● Short exercise: Retype every line of the records below verbatim, leaving out the pictures.

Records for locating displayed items
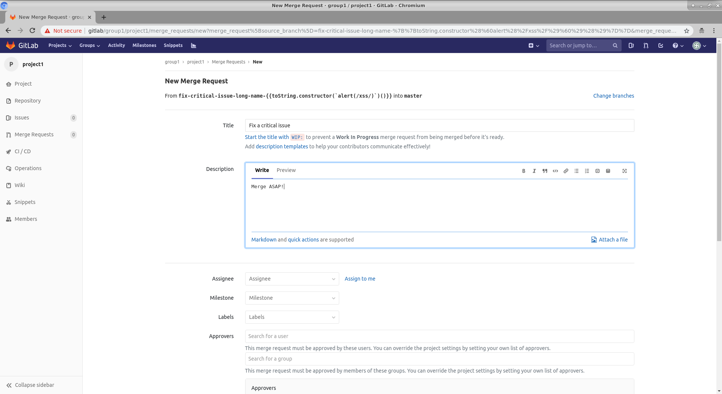Apply italic text formatting icon

534,171
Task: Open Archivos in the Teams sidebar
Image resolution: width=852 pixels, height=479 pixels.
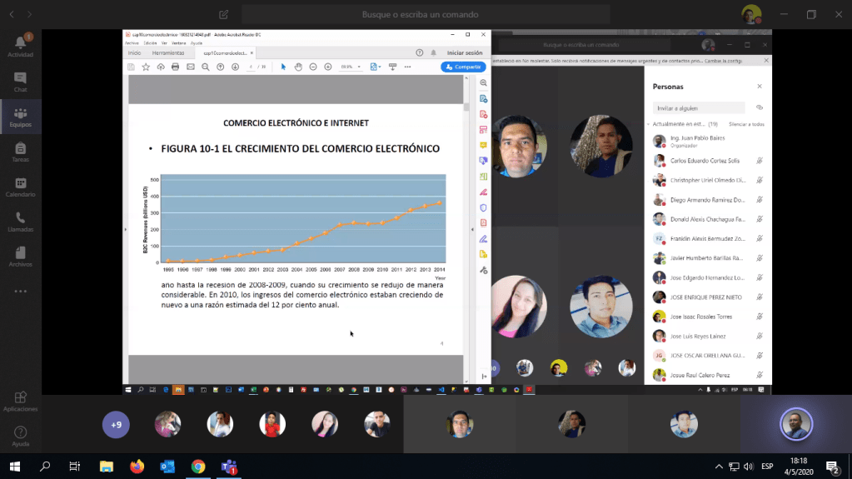Action: pyautogui.click(x=20, y=257)
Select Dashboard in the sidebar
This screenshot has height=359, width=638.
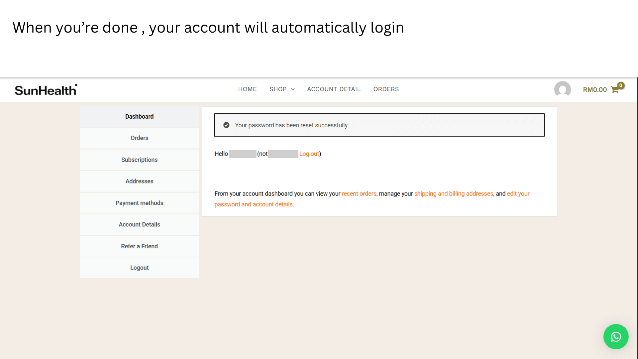(139, 116)
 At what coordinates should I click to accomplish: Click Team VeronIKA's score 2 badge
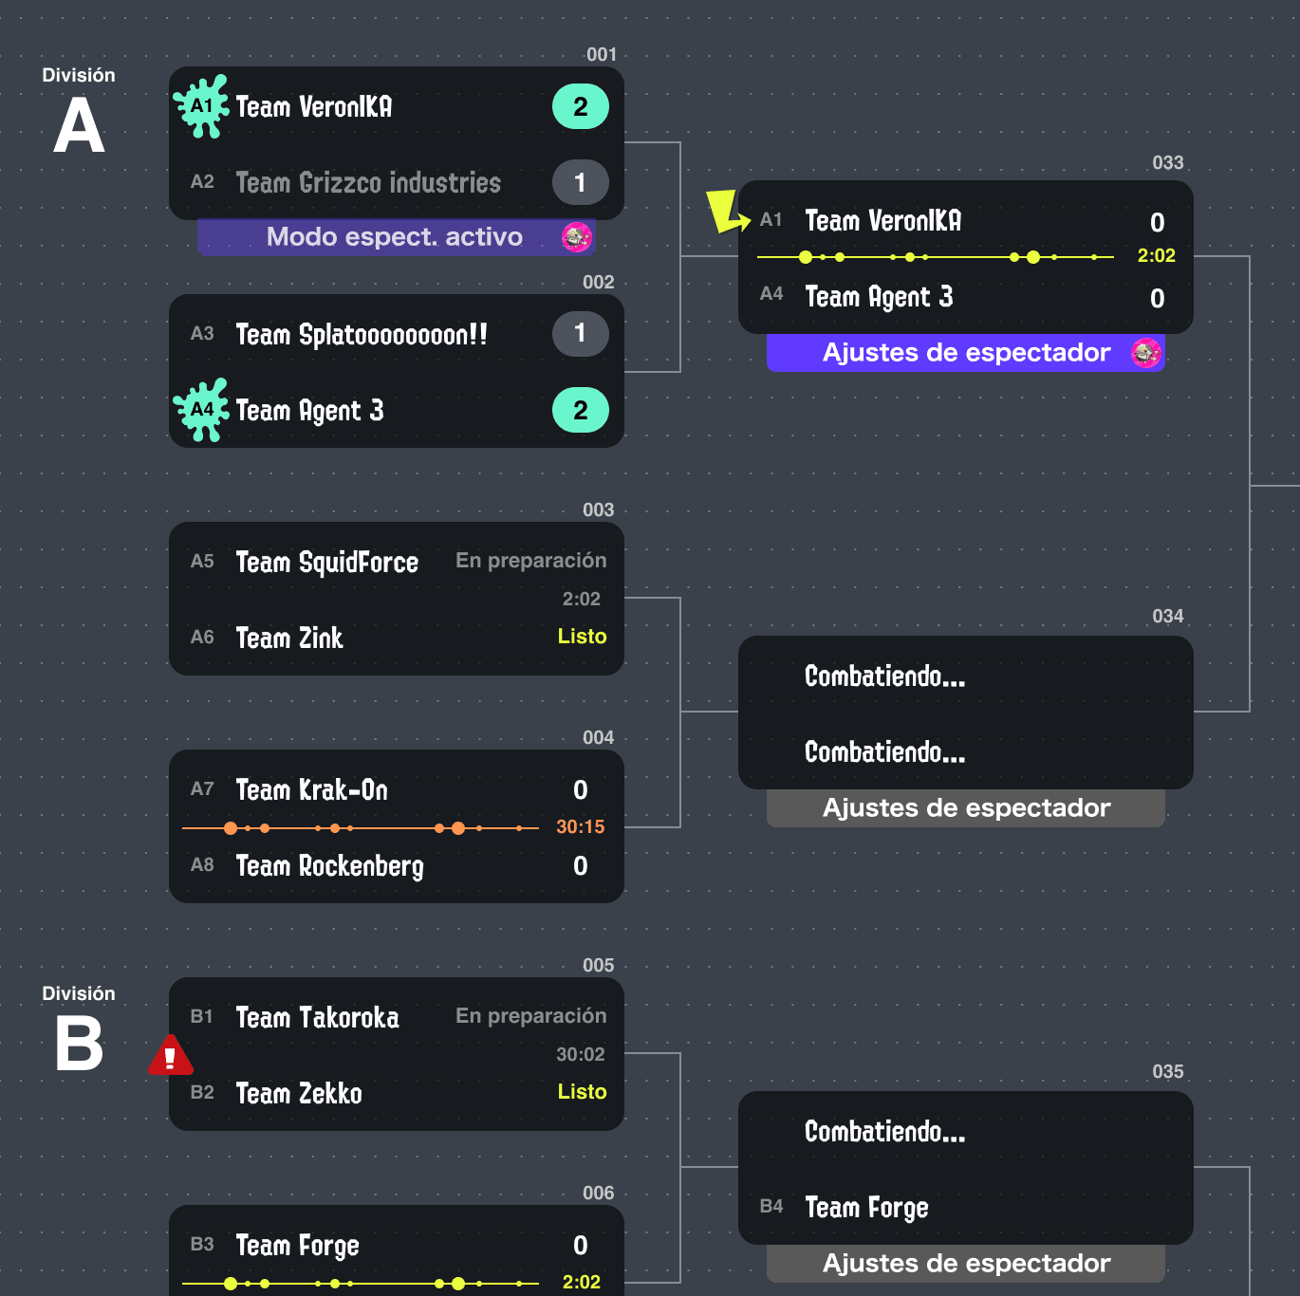[x=581, y=106]
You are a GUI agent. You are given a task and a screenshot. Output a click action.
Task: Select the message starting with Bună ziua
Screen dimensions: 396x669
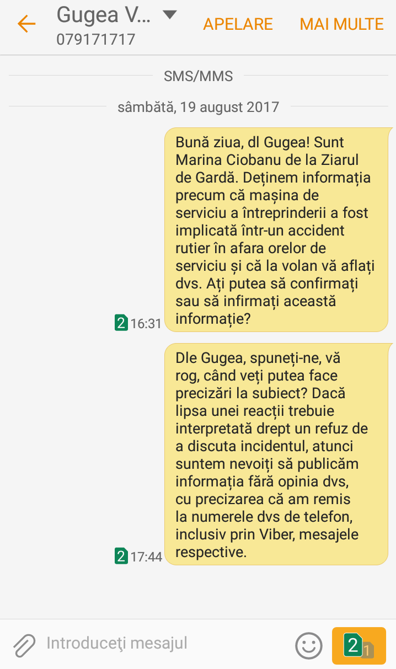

● Response for this exercise:
Apply italic text formatting icon

534,171
Task: Open Archivos in the Teams sidebar
Image resolution: width=852 pixels, height=479 pixels.
Action: pyautogui.click(x=20, y=257)
Select Dashboard in the sidebar
This screenshot has height=359, width=638.
(139, 116)
 At what coordinates should I click to accomplish: Click Team VeronIKA's score 2 badge
[x=581, y=106]
You are a GUI agent. You are given a task and a screenshot. Output a click action.
Task: Select the message starting with Bună ziua
Screen dimensions: 396x669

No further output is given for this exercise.